Entries on finding words and elements

##############################

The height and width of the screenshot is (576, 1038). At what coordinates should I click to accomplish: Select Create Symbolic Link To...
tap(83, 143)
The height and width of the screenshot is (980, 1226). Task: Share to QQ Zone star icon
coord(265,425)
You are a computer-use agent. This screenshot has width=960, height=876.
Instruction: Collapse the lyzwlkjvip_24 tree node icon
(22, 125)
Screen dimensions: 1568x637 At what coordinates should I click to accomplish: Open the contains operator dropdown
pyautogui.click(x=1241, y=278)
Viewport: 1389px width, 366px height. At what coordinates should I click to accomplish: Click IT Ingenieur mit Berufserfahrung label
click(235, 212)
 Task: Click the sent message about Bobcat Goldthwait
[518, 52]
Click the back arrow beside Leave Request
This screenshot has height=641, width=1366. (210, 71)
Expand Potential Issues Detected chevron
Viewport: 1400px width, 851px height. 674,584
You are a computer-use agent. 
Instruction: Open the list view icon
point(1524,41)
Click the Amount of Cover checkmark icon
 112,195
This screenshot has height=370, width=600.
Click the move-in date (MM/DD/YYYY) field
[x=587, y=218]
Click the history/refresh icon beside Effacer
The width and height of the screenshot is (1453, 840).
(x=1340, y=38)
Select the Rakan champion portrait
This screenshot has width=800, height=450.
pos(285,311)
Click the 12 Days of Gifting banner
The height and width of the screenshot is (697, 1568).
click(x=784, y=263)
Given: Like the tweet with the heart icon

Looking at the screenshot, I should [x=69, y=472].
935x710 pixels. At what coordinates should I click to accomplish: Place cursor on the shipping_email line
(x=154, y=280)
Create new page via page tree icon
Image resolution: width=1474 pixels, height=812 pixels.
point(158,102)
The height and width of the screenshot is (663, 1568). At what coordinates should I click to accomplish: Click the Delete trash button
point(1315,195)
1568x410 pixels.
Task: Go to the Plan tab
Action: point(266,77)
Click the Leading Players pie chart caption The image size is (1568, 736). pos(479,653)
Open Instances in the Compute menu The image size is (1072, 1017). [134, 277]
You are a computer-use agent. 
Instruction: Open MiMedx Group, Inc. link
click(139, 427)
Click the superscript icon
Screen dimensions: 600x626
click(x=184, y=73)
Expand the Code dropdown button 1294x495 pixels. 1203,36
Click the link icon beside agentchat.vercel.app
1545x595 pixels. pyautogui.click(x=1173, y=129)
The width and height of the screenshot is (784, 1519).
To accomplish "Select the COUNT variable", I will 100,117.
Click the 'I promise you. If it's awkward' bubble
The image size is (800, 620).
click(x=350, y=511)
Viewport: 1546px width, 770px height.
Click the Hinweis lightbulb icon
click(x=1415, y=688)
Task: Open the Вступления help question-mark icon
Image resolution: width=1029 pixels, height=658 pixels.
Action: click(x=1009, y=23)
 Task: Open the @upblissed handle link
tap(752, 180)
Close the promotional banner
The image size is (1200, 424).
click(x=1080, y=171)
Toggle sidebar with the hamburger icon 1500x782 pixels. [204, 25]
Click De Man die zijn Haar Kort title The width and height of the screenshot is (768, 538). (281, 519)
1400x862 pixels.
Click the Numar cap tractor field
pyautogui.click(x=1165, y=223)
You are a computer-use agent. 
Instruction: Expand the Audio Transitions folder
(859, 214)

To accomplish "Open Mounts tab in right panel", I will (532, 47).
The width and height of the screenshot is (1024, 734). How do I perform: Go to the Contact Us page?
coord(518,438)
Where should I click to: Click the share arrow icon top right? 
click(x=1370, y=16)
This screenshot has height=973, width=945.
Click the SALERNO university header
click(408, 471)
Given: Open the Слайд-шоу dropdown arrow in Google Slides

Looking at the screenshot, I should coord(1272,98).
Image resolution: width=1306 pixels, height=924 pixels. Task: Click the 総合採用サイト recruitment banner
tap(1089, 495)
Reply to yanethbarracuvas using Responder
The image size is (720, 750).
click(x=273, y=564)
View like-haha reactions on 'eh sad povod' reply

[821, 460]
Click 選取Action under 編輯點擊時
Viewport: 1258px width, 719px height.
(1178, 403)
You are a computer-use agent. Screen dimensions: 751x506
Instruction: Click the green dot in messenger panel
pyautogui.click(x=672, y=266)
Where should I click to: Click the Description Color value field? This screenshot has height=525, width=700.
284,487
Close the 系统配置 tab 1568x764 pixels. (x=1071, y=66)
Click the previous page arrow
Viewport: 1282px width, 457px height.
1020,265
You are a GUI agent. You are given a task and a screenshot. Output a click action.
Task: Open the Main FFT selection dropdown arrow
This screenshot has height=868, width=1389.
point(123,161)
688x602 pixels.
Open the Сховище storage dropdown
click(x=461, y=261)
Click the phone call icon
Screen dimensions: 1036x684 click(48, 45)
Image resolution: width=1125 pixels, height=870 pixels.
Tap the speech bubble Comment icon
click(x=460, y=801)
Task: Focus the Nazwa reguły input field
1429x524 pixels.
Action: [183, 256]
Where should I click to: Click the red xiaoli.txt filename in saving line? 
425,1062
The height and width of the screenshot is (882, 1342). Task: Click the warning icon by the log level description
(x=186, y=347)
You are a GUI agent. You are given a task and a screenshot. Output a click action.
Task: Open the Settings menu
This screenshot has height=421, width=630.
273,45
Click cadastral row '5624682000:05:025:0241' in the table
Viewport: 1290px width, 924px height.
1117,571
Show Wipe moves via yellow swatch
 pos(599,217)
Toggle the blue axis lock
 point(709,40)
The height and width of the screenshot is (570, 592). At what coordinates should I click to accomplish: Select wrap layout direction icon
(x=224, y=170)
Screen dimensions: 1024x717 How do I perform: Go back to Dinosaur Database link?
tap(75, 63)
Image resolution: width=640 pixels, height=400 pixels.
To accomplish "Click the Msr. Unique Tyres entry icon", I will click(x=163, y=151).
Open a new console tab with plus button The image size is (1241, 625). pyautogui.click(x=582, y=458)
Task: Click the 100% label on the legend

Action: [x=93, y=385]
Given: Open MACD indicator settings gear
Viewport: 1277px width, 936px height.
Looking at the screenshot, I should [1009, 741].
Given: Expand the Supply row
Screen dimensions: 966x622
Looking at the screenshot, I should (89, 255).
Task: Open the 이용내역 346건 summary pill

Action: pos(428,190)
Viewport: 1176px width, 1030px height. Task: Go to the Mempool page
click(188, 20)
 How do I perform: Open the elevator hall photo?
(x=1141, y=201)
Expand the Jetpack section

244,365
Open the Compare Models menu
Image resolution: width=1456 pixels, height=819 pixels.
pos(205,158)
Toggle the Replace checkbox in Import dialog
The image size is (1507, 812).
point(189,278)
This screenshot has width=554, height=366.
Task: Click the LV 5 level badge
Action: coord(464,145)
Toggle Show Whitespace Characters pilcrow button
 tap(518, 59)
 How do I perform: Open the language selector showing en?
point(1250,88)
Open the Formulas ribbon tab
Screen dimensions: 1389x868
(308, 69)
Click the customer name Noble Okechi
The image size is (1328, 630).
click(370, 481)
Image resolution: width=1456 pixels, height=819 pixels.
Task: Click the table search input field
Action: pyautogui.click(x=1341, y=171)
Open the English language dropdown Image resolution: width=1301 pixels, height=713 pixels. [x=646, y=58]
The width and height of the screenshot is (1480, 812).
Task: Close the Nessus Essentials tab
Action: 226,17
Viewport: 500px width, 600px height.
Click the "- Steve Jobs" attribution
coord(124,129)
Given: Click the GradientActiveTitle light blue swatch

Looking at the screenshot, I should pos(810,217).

##############################

= GIVEN PROBLEM =
Lay out every one of the items above as a numbered list, skipping any blank lines.

= RESULT OF THIS EXERCISE =
1. The height and width of the screenshot is (576, 1038). At what coordinates should I click to accomplish: Select Create Symbolic Link To...
2. tap(83, 143)
3. The height and width of the screenshot is (980, 1226). Task: Share to QQ Zone star icon
4. coord(265,425)
5. You are a computer-use agent. This screenshot has width=960, height=876.
6. Instruction: Collapse the lyzwlkjvip_24 tree node icon
7. (22, 125)
8. Screen dimensions: 1568x637 At what coordinates should I click to accomplish: Open the contains operator dropdown
9. pyautogui.click(x=1241, y=278)
10. Viewport: 1389px width, 366px height. At what coordinates should I click to accomplish: Click IT Ingenieur mit Berufserfahrung label
11. click(235, 212)
12.  Task: Click the sent message about Bobcat Goldthwait
13. [518, 52]
14. Click the back arrow beside Leave Request
15. This screenshot has height=641, width=1366. (210, 71)
16. Expand Potential Issues Detected chevron
17. Viewport: 1400px width, 851px height. 674,584
18. You are a computer-use agent. 
19. Instruction: Open the list view icon
20. point(1524,41)
21. Click the Amount of Cover checkmark icon
22.  112,195
23. This screenshot has height=370, width=600.
24. Click the move-in date (MM/DD/YYYY) field
25. [x=587, y=218]
26. Click the history/refresh icon beside Effacer
27. The width and height of the screenshot is (1453, 840).
28. (x=1340, y=38)
29. Select the Rakan champion portrait
30. This screenshot has width=800, height=450.
31. pos(285,311)
32. Click the 12 Days of Gifting banner
33. The height and width of the screenshot is (697, 1568).
34. click(x=784, y=263)
35. Given: Like the tweet with the heart icon
36. Looking at the screenshot, I should [x=69, y=472].
37. 935x710 pixels. At what coordinates should I click to accomplish: Place cursor on the shipping_email line
38. (x=154, y=280)
39. Create new page via page tree icon
40. Image resolution: width=1474 pixels, height=812 pixels.
41. point(158,102)
42. The height and width of the screenshot is (663, 1568). At what coordinates should I click to accomplish: Click the Delete trash button
43. point(1315,195)
44. 1568x410 pixels.
45. Task: Go to the Plan tab
46. Action: point(266,77)
47. Click the Leading Players pie chart caption The image size is (1568, 736). pos(479,653)
48. Open Instances in the Compute menu The image size is (1072, 1017). [134, 277]
49. You are a computer-use agent. 
50. Instruction: Open MiMedx Group, Inc. link
51. click(139, 427)
52. Click the superscript icon
53. Screen dimensions: 600x626
54. click(x=184, y=73)
55. Expand the Code dropdown button 1294x495 pixels. 1203,36
56. Click the link icon beside agentchat.vercel.app
57. 1545x595 pixels. pyautogui.click(x=1173, y=129)
58. The width and height of the screenshot is (784, 1519).
59. To accomplish "Select the COUNT variable", I will 100,117.
60. Click the 'I promise you. If it's awkward' bubble
61. The image size is (800, 620).
62. click(x=350, y=511)
63. Viewport: 1546px width, 770px height.
64. Click the Hinweis lightbulb icon
65. click(x=1415, y=688)
66. Task: Open the Вступления help question-mark icon
67. Image resolution: width=1029 pixels, height=658 pixels.
68. Action: click(x=1009, y=23)
69.  Task: Open the @upblissed handle link
70. tap(752, 180)
71. Close the promotional banner
72. The image size is (1200, 424).
73. click(x=1080, y=171)
74. Toggle sidebar with the hamburger icon 1500x782 pixels. [204, 25]
75. Click De Man die zijn Haar Kort title The width and height of the screenshot is (768, 538). (281, 519)
76. 1400x862 pixels.
77. Click the Numar cap tractor field
78. pyautogui.click(x=1165, y=223)
79. You are a computer-use agent. 
80. Instruction: Expand the Audio Transitions folder
81. (859, 214)
82. To accomplish "Open Mounts tab in right panel", I will (532, 47).
83. The width and height of the screenshot is (1024, 734). How do I perform: Go to the Contact Us page?
84. coord(518,438)
85. Where should I click to: Click the share arrow icon top right? 
86. click(x=1370, y=16)
87. This screenshot has height=973, width=945.
88. Click the SALERNO university header
89. click(408, 471)
90. Given: Open the Слайд-шоу dropdown arrow in Google Slides
91. Looking at the screenshot, I should coord(1272,98).
92. Image resolution: width=1306 pixels, height=924 pixels. Task: Click the 総合採用サイト recruitment banner
93. tap(1089, 495)
94. Reply to yanethbarracuvas using Responder
95. The image size is (720, 750).
96. click(x=273, y=564)
97. View like-haha reactions on 'eh sad povod' reply
98. [821, 460]
99. Click 選取Action under 編輯點擊時
100. Viewport: 1258px width, 719px height.
101. (1178, 403)
102. You are a computer-use agent. Screen dimensions: 751x506
103. Instruction: Click the green dot in messenger panel
104. pyautogui.click(x=672, y=266)
105. Where should I click to: Click the Description Color value field? This screenshot has height=525, width=700.
106. 284,487
107. Close the 系统配置 tab 1568x764 pixels. (x=1071, y=66)
108. Click the previous page arrow
109. Viewport: 1282px width, 457px height.
110. 1020,265
111. You are a GUI agent. You are given a task and a screenshot. Output a click action.
112. Task: Open the Main FFT selection dropdown arrow
113. This screenshot has height=868, width=1389.
114. point(123,161)
115. 688x602 pixels.
116. Open the Сховище storage dropdown
117. click(x=461, y=261)
118. Click the phone call icon
119. Screen dimensions: 1036x684 click(48, 45)
120. Image resolution: width=1125 pixels, height=870 pixels.
121. Tap the speech bubble Comment icon
122. click(x=460, y=801)
123. Task: Focus the Nazwa reguły input field
124. 1429x524 pixels.
125. Action: [183, 256]
126. Where should I click to: Click the red xiaoli.txt filename in saving line? 
127. 425,1062
128. The height and width of the screenshot is (882, 1342). Task: Click the warning icon by the log level description
129. (x=186, y=347)
130. You are a GUI agent. You are given a task and a screenshot. Output a click action.
131. Task: Open the Settings menu
132. This screenshot has height=421, width=630.
133. 273,45
134. Click cadastral row '5624682000:05:025:0241' in the table
135. Viewport: 1290px width, 924px height.
136. 1117,571
137. Show Wipe moves via yellow swatch
138.  pos(599,217)
139. Toggle the blue axis lock
140.  point(709,40)
141. The height and width of the screenshot is (570, 592). At what coordinates should I click to accomplish: Select wrap layout direction icon
142. (x=224, y=170)
143. Screen dimensions: 1024x717 How do I perform: Go back to Dinosaur Database link?
144. tap(75, 63)
145. Image resolution: width=640 pixels, height=400 pixels.
146. To accomplish "Click the Msr. Unique Tyres entry icon", I will click(x=163, y=151).
147. Open a new console tab with plus button The image size is (1241, 625). pyautogui.click(x=582, y=458)
148. Task: Click the 100% label on the legend
149. Action: [x=93, y=385]
150. Given: Open MACD indicator settings gear
151. Viewport: 1277px width, 936px height.
152. Looking at the screenshot, I should [1009, 741].
153. Given: Expand the Supply row
154. Screen dimensions: 966x622
155. Looking at the screenshot, I should (89, 255).
156. Task: Open the 이용내역 346건 summary pill
157. Action: pos(428,190)
158. Viewport: 1176px width, 1030px height. Task: Go to the Mempool page
159. click(188, 20)
160.  How do I perform: Open the elevator hall photo?
161. (x=1141, y=201)
162. Expand the Jetpack section
163. 244,365
164. Open the Compare Models menu
165. Image resolution: width=1456 pixels, height=819 pixels.
166. pos(205,158)
167. Toggle the Replace checkbox in Import dialog
168. The image size is (1507, 812).
169. point(189,278)
170. This screenshot has width=554, height=366.
171. Task: Click the LV 5 level badge
172. Action: coord(464,145)
173. Toggle Show Whitespace Characters pilcrow button
174.  tap(518, 59)
175.  How do I perform: Open the language selector showing en?
176. point(1250,88)
177. Open the Formulas ribbon tab
178. Screen dimensions: 1389x868
179. (308, 69)
180. Click the customer name Noble Okechi
181. The image size is (1328, 630).
182. click(370, 481)
183. Image resolution: width=1456 pixels, height=819 pixels.
184. Task: Click the table search input field
185. Action: pyautogui.click(x=1341, y=171)
186. Open the English language dropdown Image resolution: width=1301 pixels, height=713 pixels. [x=646, y=58]
187. The width and height of the screenshot is (1480, 812).
188. Task: Close the Nessus Essentials tab
189. Action: 226,17
190. Viewport: 500px width, 600px height.
191. Click the "- Steve Jobs" attribution
192. coord(124,129)
193. Given: Click the GradientActiveTitle light blue swatch
194. Looking at the screenshot, I should pos(810,217).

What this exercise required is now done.